Frédéric Bazille, Fleurs

En la Fundación Thyssen madrileña, con continuación en la cercana Fundación Caja Madrid, se puede visitar la exposición Jardines Expresionistas, eso sí, si las habituales hordas de visitantes atraídos por la coletilla impresionista se lo permiten.

En principio, nunca es de despreciar una exposición de los impresionistas, especialmente en un país cuya presencia en los museos nacionales y privados puede contarse con los dedos de una mano, efecto secundario de nuestro atraso secular, ya superado, y nuestro complejo de superioridad, aún vigente. Lo que no se acaba de comprender es que necesidad había de otra exposición expresionista este año, cuando ya llevamos cuatro, dos en la misma Thyssen, una en la Mapfre y otra en el Prado, en una especie de urgencia innecesaria que, si diéramos crédito al rumor, parecería deberse a la necesidad de llenar las arcas en tiempos de crisis, apelando aun valor seguro como son los Impresionistas, siempre favoritos del público no aficionado, pero que por ellos es capaz de visitar un museo.

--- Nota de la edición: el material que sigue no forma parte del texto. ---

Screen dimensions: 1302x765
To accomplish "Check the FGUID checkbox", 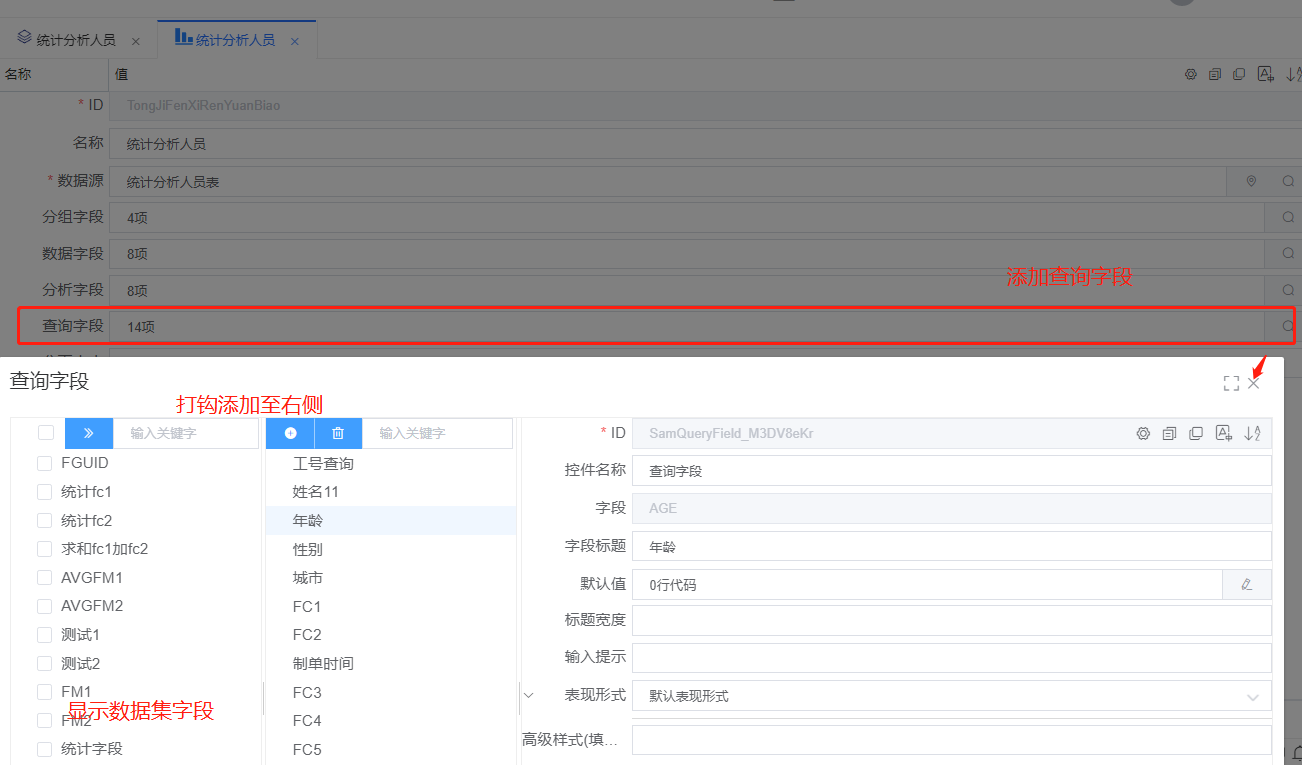I will [x=44, y=463].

No soy muy dado a dar crédito a esas insinuaciones y en sí, no me molesta que haya más o menos exposiciones impresionistas, siempre es un placer reencontrarse con ello, pero en este caso me siento inclinado a pensar que algo de lo anterior tiene que estar detrás de las motivaciones de esta exposición. Me explico. Como ya dije en otros foros, en realidad esta exposición debería haberse titulado algo así como: Huerto, Jardín, Parque. La naturaleza domada en la pintura de finales del XIX, puesto que la presencia del impresionistas parece ser casi testimonial y la etiqueta de impresionistas que figura en el título de la exposición sea simplemente un reclamo para incautos, el método, como digo, de llenar las arcas.

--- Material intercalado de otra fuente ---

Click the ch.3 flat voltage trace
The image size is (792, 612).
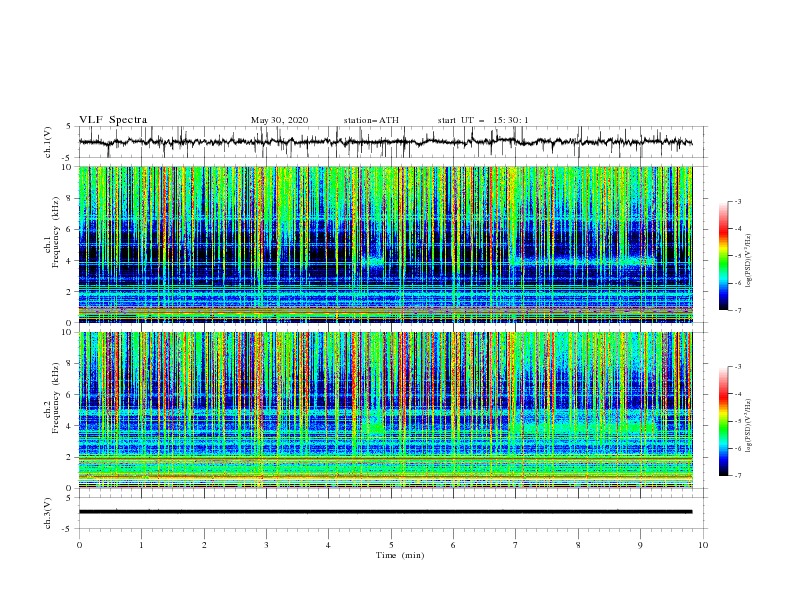pos(385,512)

Edouard Manet, Casa en Rueil

Entiéndase lo que quiero decir, por testimonial, no es que en la exposición figuren los sospechosos habituales, Manet, Monet, Renoir y Pisarro (ningún Degas, curiosamente) o que incluso nos hayan obsequiado con unos cuantos Bazille, Sisley, Morissot o Cassat. El problema esta es que se incluyen pintores que se hubieran sentido muy, pero que muy ofendidos si se les hubiera mezclado con los impresionistas, como es el caso de los puntillistas, que no hay que olvidar consideraban a sus predecesores como el enemigo a batir en nombre de la auténtica pintura, o que se persista en meter en el saco impresionista a gente como van Gogh, Cezanne, Gaugin o Bonnard cuya pintura sigue caminos divergentes a los de práctica impresionista, intentando, como se sabe, restituir una permanencia que parecía amenezada por la fugacidad de la pincelada impresionistas... sin contar que de rebote, se nos añaden un buen puñado de pintores academicistas, por la única razón de que ¡oh casualidad! ellos también pintan jardínes.

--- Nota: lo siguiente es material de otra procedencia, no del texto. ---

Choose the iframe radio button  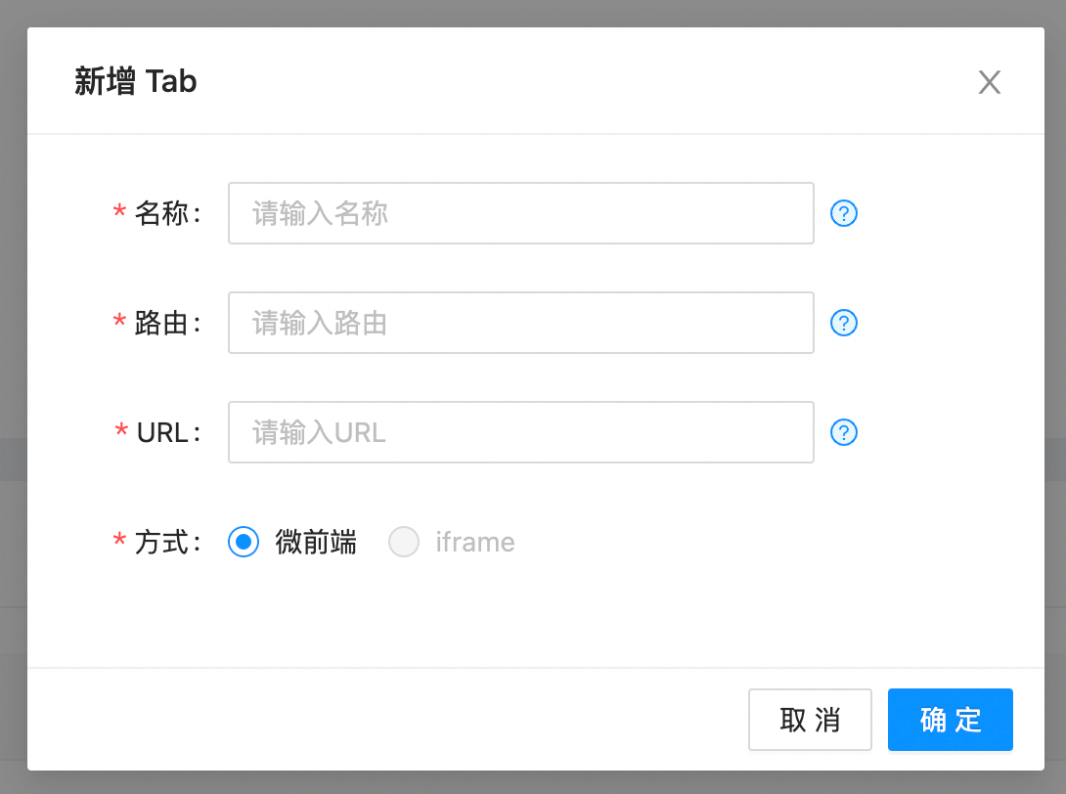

Al dejar la exposición de la Thyssen, no puede uno evitar sentir que acaba de visitar un inmenso cajón de sastre, donde cabe todo lo que tenga pintado un jardín, coincida o no con los presupuestos impresionistas. Esa impresión  se ve confirmada cuando se llega a la Fundación Caja Madrid, esta vez lo peor de la visita, en contra de lo habitual en estos tandems. Allí se encuentra reunida toda esa pintura insulsa de principios del siglo XX cuando la sociedad descubrió que tener cuadros de los impresionistas daba tono y los pintores, que seguir su estilo vendía. Pintura de decadencia, en definitiva, donde cualquier asomo de investigación formal se ha abandonado en aras de una pintura amable y relamida, vacía de la polémica que rodeó a los inpresionistas, que ha tenido efectos deletereos sobre la percepción de ese movimiento, además de conducir a inmensos equívocos como el considerar a Sorolla como un pintor vanguärdista.

Una pintura olvidable que podría quedar equilibrada con los cuadros de la primeras vanguardias que también puede comtemplarse allí, el último Monet, Klimt, Nolde, Ernst y otros sospechosos habituales, pero cuyo disfrute queda empañado porque no se entiende muy bien que hacen allí, aparte, claro está, de haber pintado un jardín o un parque en algún momento de sus carreras.

Paul Cezanne, Los grandes árboles

En fin, como les digo, una exposición del montón, que podría visitarse, olvidándose de su temática, para disfrutar de alguno de sus cuadros, pero que debido a la invasión de tanto despistado atraído por la etiqueta imlpresionista, hace imposible contemplar las pinturas tranquilamente y a gusto.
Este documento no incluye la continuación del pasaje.